● **TEXTO DE ORIGEM**
* * *
Apesar desses números e da qualidade do que os nossos profissionais conseguem produzir, muitos consumidores não conhecem os títulos nacionais. A concorrência contra grandes companhias internacionais e massivas campanhas de marketing é capaz de eclipsar um estúdio independente tentando colocar seu jogo na praça.

Por outro lado, o trabalho em conjunto de vários desenvolvedores para montar uma estratégia de marketing pode chamar a atenção para o grupo e beneficiar a todos. Isso torna iniciativas como a Terça Indie tão importantes, fortalecendo os estúdios brasileiros e permitindo que mais jogos sejam feitos e cheguem a mais gente. É o que nos conta Tiago Jackson, do Mirabolis Studios:
"A ideia surgiu de uma conversa mais informal entre alguns desenvolvedores, que perceberam que o público brasileiro conhecia poucos games nacionais. Muitas pessoas até mesmo desconhecem completamente a existência de produção de jogos no Brasil".
* * *
● **AMOSTRA DOS DADOS**
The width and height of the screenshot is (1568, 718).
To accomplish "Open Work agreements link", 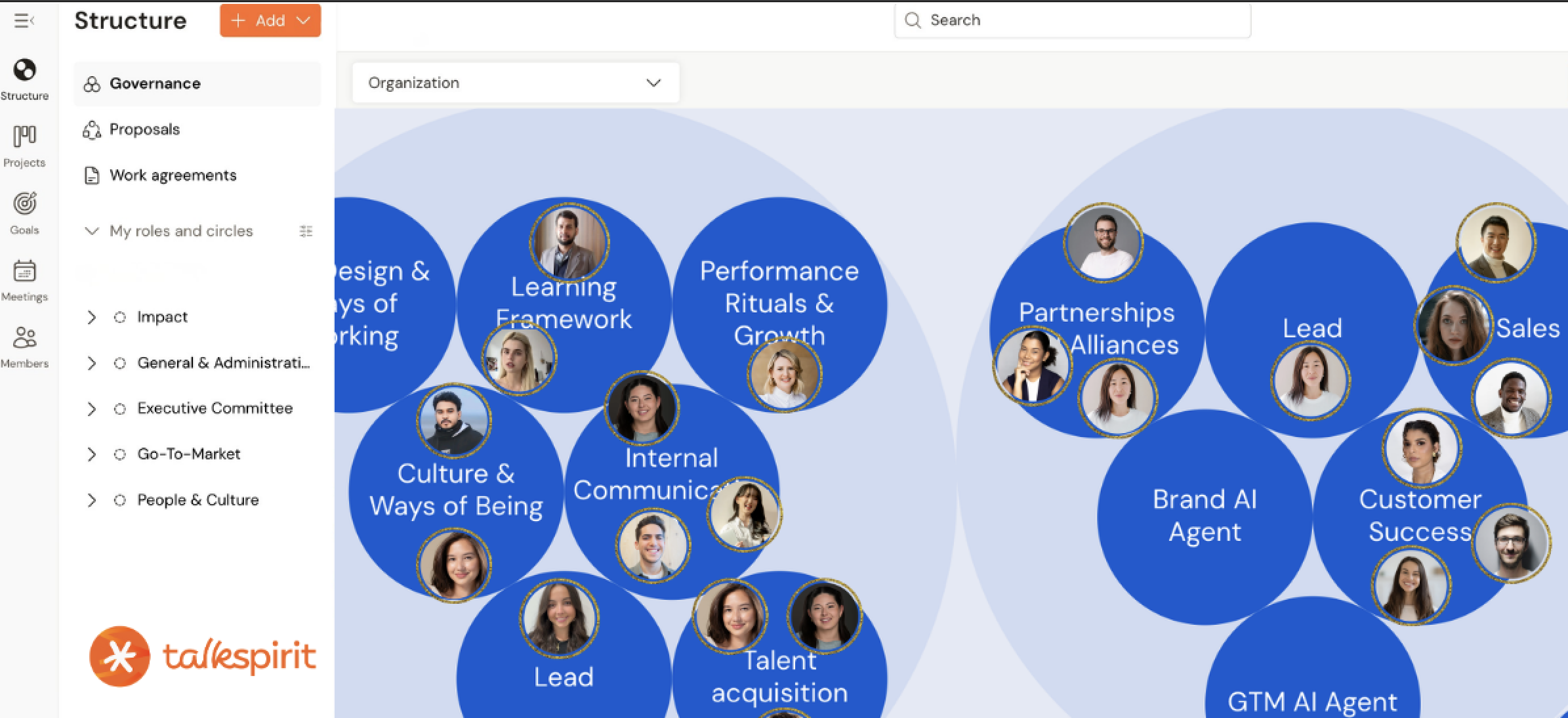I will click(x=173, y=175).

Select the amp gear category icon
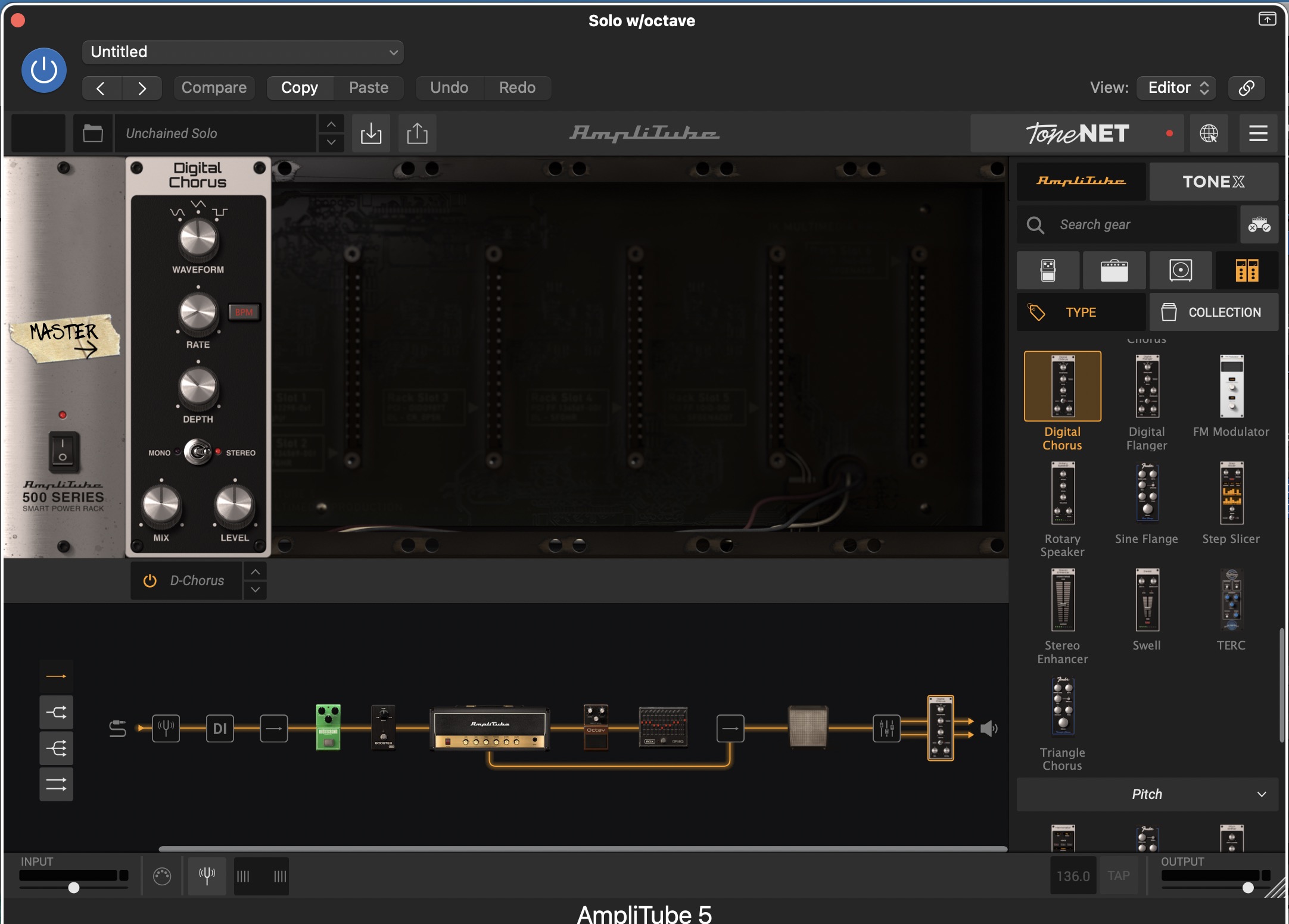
* * *
● **TAREFAS**
1: Resuma em duas frases o trecho sobre os jogos nacionais que aparece acima.
2: Por favor, dê continuidade ao trecho sobre os jogos nacionais a partir da última frase apresentada.

● **RESPOSTAS POR TAREFA**
1: Apesar da qualidade do que os profissionais brasileiros produzem, muitos consumidores não conhecem os títulos nacionais, e um estúdio independente pode ser eclipsado pela concorrência de grandes companhias internacionais e de suas massivas campanhas de marketing. O trabalho conjunto de vários desenvolvedores numa estratégia de marketing pode beneficiar a todos, o que torna importantes iniciativas como a Terça Indie, cuja ideia surgiu quando alguns desenvolvedores perceberam que o público brasileiro conhecia poucos games nacionais.

2:
Made in Brazil

Engana-se quem pensa que a produção nacional é uma novidade. O primeiro jogo eletrônico produzido no país foi Aeroporto 83, do paulista Renato Degiovani. O numeral do nome refere-se à data de lançamento, julho de 1983, por meio da revista Micro Sistemas, a primeira publicação nacional dedicada à informática. O título vinha na forma de fita cassete (um formato mais usado para a gravação e reprodução de música) e tinha compatibilidade com a linha de computadores Sinclair ZX81.
O pioneiro Renato Degiovani
Os gráficos monocromáticos eram baseados em caracteres de texto. O objetivo do jogador era pousar um avião, representado pelo caractere “>”. Para concluir a aterrissagem, era necessário lançar bombas nos obstáculos que obstruíam a pista de pouso. Por ter tido um desenvolvimento mais curto, Aeroporto 83 acabou sendo lançado um mês antes de Aventuras na Selva, título também de Degiovani, que havia iniciado produção em 1982.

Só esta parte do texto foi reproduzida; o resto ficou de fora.